Dustin gives his take on the fantastic new album from alt-rock band Balance and Composure.
Picking up where they left off on their 2011 debut full length “Seperation”, Doylestown, Pennsylvania band Balance and Composure have risen the bar for young rock bands with their second album, “The Things We Think We’re Missing.”
The first thing you may notice is that mostly gone are the quiet to loud transitions throughout the songs, exchanged for a straightforward and more aggressive (if you can imagine) album. Frontman Jon Simmons remains one of the most unique young voices out there today and the 12 songs (plus an instrumental interlude) on “TTWTWM” provide him a platform to showcase his range, from guttural screams and yells (opener “Parachutes”) to a voice so soft you can almost feel the hints of regret (“Tiny Raindrop”) sometimes in the same song even (note: the build of “Notice Me”.)
Lyrically, Simmons seems to be exploring failed relationships over the last two years as his band has only gotten bigger and bigger. “Can’t you see me crumbling?Aren’t you feeling on my heartbeat? I want to hear you say; ‘When I call, pick me up when I come undone.'” he sings on “When I Come Undone.” However, he also points the finger back at himself, the lead single “Reflection” finds Simmons asking “I cave in, ran out of miracles. Reflection, who do I really see?” and admitting ” No faith in anything, I have no backbone.” Clearly this is a singer unafraid to look for faults anywhere he can find them, including at himself. Nowhere is this more clear than in “Tiny Raindrops.” Simmons has said the song is a metaphor for wanting someone but knowing your limitations and with lines like “You left me feeling shameful, Even if I could I would never let you know, So come with me I’ll buy you a raincoat Stay with me I’m sick of this shameful head of mine, I’m lost in its tangles” it’s one of the more poignant moments on an album full of them.
From a technical standpoint, the album is near flawless. Producer Will Yip clearly knows the strengths of the band he’s working with and he plays to them to the fullest extent.
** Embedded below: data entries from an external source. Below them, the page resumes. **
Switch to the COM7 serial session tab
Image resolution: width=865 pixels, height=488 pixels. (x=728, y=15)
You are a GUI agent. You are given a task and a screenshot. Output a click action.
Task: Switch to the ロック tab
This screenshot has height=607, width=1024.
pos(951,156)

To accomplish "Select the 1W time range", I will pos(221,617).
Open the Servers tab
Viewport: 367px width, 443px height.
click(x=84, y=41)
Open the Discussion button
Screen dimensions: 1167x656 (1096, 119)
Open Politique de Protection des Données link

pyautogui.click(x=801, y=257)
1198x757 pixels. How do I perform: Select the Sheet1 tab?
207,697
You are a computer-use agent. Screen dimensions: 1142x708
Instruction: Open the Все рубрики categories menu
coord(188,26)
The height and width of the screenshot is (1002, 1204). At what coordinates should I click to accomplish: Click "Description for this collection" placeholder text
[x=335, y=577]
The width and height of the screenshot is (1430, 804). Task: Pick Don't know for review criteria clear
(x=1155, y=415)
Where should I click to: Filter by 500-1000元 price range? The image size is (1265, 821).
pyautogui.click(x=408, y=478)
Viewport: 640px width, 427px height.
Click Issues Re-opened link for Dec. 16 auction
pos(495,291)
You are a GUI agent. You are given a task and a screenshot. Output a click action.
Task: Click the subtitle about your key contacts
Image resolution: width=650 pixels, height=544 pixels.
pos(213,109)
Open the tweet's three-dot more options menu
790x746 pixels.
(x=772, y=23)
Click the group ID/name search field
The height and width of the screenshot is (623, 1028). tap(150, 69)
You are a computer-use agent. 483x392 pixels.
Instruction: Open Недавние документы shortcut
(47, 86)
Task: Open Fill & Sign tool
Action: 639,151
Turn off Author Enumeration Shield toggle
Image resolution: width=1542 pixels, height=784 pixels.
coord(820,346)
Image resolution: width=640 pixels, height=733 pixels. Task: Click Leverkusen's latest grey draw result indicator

Sludgy guitar riffs abound on most songs, seamlessly blending heavy distortion with Simmons’ increasing wail to create a tension most bands may be afraid to experiment with.
Almost two solid years of touring since their first album has given Balance and Composure the chops and showmanship that most bands twice their age don’t have. “The Things We Think We’re Missing” isn’t just a landmark release for the young band and a surefire contender for Album of the Year, but a release that should have the entire genre on their heels.
They’re going to have a hard time trying to match the passion and intensity Balance and Composure have become known for, let alone trying to top it.